Le projet d’eCampus au Québec avance

Malgré un certain enthousiasme suscité par cette initiative du gouvernement du Québec, plusieurs questions demeurent sans réponses.

20 septembre 2018

Le eCampus est l’une des mesures phares du Plan d’action numérique en éducation et enseignement supérieur, dévoilé le 30 mai 2018. Il s’agit notamment de regrouper dans un campus virtuel l’ensemble de l’offre de formation à distance des cégeps et des universités québécoises et de favoriser les partenariats entre ces établissements. Le projet représente un investissement d’environ 40 millions de dollars.

À l’Université Laval, le vice-recteur exécutif, Robert Beauregard, se montre enthousiaste. « Je vois d’un bon œil l’idée d’une vitrine commune servant de point d’entrée aux étudiants, tout comme l’augmentation du partage d’expertise entre les universités, lequel pourrait faire émerger des technologies québécoises et permettre à nos universités de rayonner dans la francophonie », avance-t-il.

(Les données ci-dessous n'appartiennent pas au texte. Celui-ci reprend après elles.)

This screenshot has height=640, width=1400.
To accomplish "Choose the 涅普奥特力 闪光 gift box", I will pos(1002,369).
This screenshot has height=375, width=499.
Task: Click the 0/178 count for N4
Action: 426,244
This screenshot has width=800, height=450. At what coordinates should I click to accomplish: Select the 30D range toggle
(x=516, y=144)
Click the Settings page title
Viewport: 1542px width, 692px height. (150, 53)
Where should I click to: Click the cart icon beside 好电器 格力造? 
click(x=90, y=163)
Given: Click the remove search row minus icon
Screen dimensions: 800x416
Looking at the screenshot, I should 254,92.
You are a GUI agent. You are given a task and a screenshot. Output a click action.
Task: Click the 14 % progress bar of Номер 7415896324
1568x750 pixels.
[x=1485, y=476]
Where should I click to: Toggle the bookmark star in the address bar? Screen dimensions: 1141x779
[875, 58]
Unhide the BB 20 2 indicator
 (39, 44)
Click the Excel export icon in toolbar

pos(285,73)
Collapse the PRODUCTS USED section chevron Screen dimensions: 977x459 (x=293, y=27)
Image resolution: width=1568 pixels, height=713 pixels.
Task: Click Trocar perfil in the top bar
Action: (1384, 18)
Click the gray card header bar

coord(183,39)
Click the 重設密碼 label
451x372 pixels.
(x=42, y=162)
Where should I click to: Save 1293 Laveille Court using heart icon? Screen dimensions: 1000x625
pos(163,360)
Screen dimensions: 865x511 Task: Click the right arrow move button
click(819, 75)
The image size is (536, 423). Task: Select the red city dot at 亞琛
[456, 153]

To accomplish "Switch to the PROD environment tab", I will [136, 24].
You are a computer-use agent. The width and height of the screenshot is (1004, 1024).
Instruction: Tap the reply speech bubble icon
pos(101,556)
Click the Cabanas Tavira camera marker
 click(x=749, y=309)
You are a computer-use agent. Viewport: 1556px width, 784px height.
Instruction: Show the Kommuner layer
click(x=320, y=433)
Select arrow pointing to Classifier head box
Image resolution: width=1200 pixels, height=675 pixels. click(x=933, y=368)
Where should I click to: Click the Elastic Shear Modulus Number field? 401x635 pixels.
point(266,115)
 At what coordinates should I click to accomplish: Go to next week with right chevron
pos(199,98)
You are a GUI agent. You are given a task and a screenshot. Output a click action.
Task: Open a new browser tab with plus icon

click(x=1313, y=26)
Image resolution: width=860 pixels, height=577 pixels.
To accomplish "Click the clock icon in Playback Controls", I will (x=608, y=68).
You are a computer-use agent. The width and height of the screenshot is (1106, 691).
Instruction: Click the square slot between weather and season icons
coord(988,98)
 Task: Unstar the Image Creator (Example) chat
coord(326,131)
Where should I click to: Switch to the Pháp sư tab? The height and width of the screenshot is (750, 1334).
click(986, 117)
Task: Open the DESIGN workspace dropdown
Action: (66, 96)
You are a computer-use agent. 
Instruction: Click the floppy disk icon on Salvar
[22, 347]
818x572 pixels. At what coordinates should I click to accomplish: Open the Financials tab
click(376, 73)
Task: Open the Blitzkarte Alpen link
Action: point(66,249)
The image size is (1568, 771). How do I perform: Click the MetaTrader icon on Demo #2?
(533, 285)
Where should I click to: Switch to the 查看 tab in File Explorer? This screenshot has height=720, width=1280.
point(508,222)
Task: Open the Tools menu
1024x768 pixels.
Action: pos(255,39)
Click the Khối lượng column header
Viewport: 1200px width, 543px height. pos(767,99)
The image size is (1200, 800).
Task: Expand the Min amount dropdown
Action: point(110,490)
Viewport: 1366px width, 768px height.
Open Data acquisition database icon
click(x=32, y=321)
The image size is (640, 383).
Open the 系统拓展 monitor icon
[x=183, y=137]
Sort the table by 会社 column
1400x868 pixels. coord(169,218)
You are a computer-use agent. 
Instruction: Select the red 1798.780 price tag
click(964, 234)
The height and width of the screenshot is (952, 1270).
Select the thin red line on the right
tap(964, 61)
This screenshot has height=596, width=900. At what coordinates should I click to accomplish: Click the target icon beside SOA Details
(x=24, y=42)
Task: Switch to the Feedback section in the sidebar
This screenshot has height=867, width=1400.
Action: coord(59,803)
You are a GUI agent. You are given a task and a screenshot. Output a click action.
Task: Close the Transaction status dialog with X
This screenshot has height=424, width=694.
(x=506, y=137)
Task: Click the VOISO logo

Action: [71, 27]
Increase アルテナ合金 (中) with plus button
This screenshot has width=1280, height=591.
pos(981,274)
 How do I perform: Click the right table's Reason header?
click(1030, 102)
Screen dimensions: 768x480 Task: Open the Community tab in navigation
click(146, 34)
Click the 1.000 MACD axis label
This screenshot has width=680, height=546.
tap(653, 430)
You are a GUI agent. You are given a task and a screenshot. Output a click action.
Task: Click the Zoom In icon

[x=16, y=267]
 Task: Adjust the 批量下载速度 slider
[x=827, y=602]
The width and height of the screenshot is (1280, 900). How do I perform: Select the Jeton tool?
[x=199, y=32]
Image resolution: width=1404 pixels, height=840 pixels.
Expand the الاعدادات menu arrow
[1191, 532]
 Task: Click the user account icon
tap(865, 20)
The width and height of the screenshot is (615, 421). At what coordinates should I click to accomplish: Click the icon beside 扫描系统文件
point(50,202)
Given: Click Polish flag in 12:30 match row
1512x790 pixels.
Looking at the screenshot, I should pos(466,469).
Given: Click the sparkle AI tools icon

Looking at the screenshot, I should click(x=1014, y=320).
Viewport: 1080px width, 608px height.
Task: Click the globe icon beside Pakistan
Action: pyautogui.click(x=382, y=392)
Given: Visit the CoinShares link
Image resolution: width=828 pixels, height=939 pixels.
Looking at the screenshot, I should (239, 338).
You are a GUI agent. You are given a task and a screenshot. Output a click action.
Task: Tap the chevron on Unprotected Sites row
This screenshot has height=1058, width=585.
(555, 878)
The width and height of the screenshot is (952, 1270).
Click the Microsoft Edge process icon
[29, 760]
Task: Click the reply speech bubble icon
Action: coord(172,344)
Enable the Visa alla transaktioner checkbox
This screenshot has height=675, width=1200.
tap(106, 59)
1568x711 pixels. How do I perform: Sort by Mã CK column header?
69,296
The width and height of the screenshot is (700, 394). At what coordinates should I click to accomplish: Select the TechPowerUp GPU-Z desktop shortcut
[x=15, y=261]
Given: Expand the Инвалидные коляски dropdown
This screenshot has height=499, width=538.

L’Université Laval s’est lancée tambour battant dans la formation à distance. L’établissement offre 975 cours en ligne, 225 cours hybrides et cinq formations en ligne ouvertes à tous (MOOC). Pas moins de 105 programmes sont disponibles entièrement en ligne. De plus, la majorité des professeurs utilisent la plateforme conçue pour les formations à distance, même pour les cours données en classe.

Consultation sélective

Toutefois, tous ne partagent pas cet engouement. Sans être contre le projet, professeurs et étudiants se sentent mis de côté dans son élaboration. « Les professeurs, chargés de cours, étudiants et professionnels n’ont pas été conviés à contribuer au développement de l’eCampus », déplore Jean-Marie Lafortune, président de la Fédération québécoise des professeures et professeurs d’université (FQPPU).

La fédération syndicale réclame une représentation paritaire de la FQPPU aux différents comités d’implantation et de gestion du fonctionnement du eCampus, ainsi qu’un comité paritaire de négociation des conditions de travail affectées par cette innovation.

« Nous anticipons des impacts sur la relation pédagogique, voire sur la qualité de la formation, de même que sur la tâche professorale, les conditions de travail des professeurs et les conventions collectives », explique M. Lafortune.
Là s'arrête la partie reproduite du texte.